● **Problem description**: The lines to transcribe begin with the one containing "Task: Click the Answer: label text" and end with the last line below; reproduce them exactly, without the pictures.
====== Entries provided
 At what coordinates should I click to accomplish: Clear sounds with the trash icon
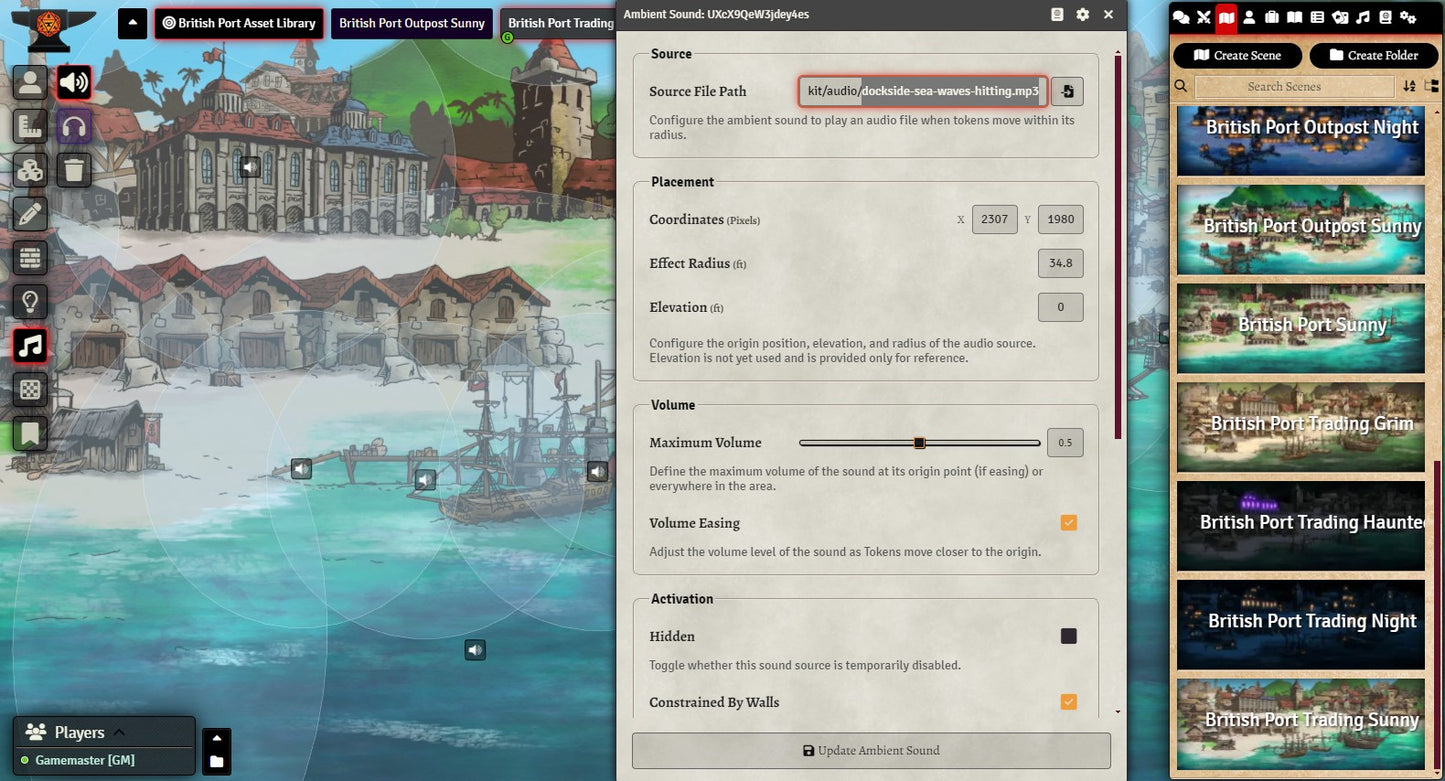coord(74,170)
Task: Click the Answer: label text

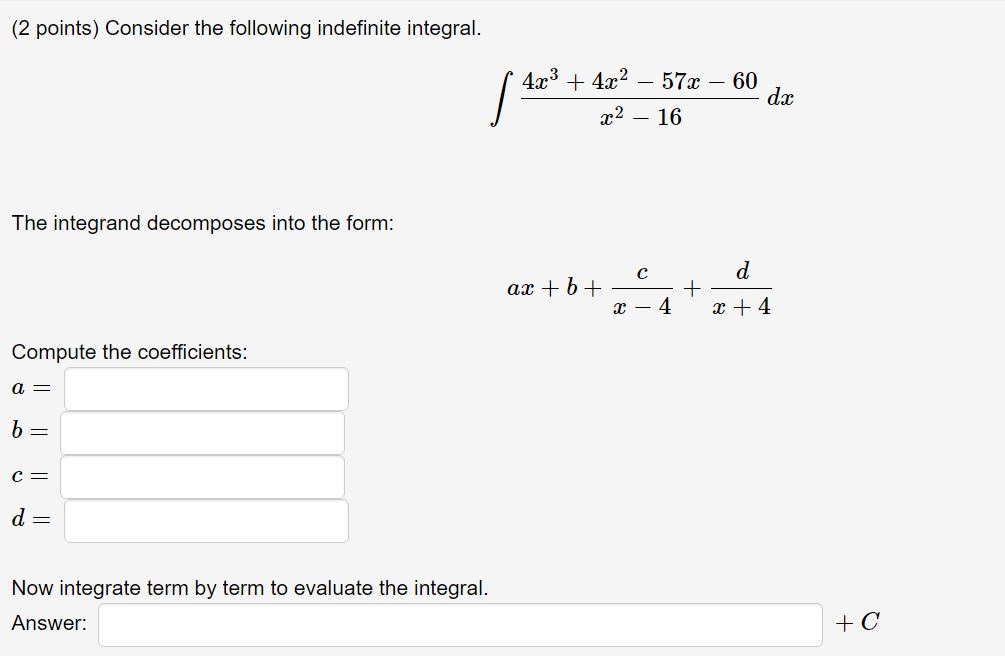Action: pos(46,622)
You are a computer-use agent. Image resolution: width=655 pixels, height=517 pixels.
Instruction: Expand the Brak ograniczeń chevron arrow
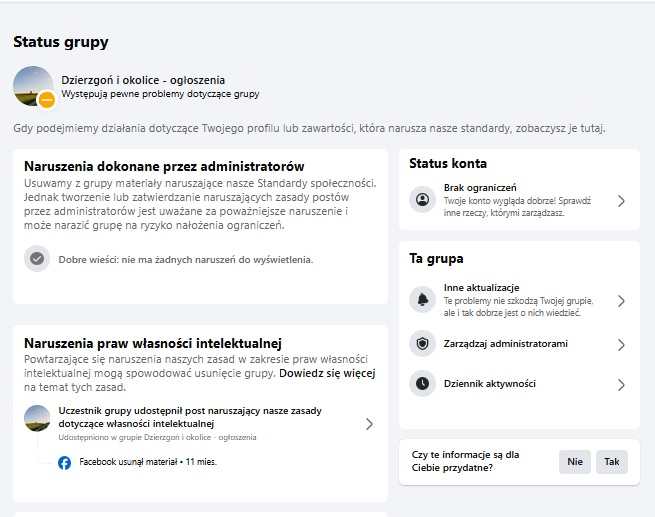point(621,201)
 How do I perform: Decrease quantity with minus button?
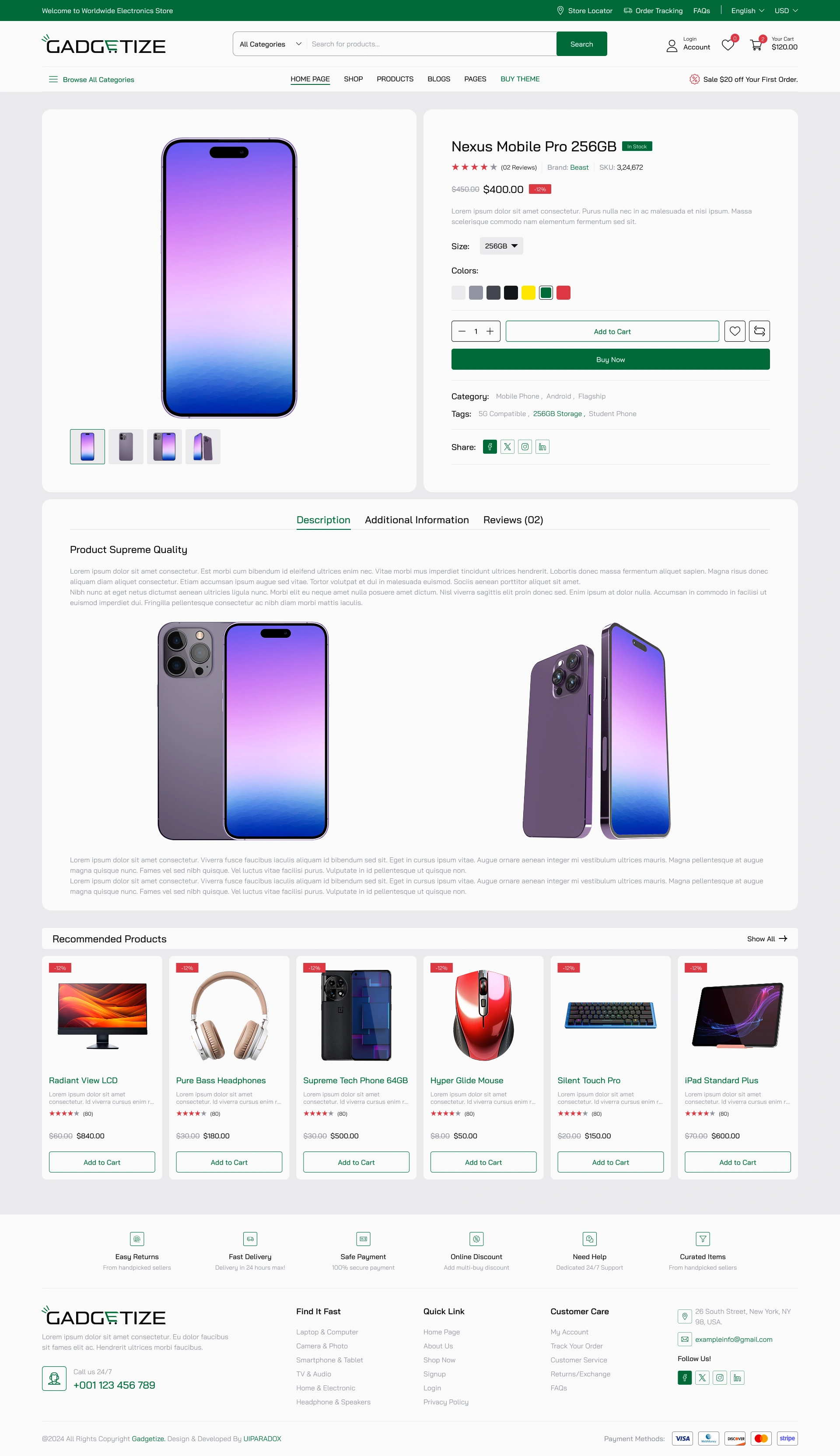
============
● **Response**:
Task: Click the Answer: label text

Action: pos(46,622)
You are a computer-use agent. Image resolution: width=655 pixels, height=517 pixels.
Instruction: Expand the Brak ograniczeń chevron arrow
point(621,201)
 How do I perform: Decrease quantity with minus button?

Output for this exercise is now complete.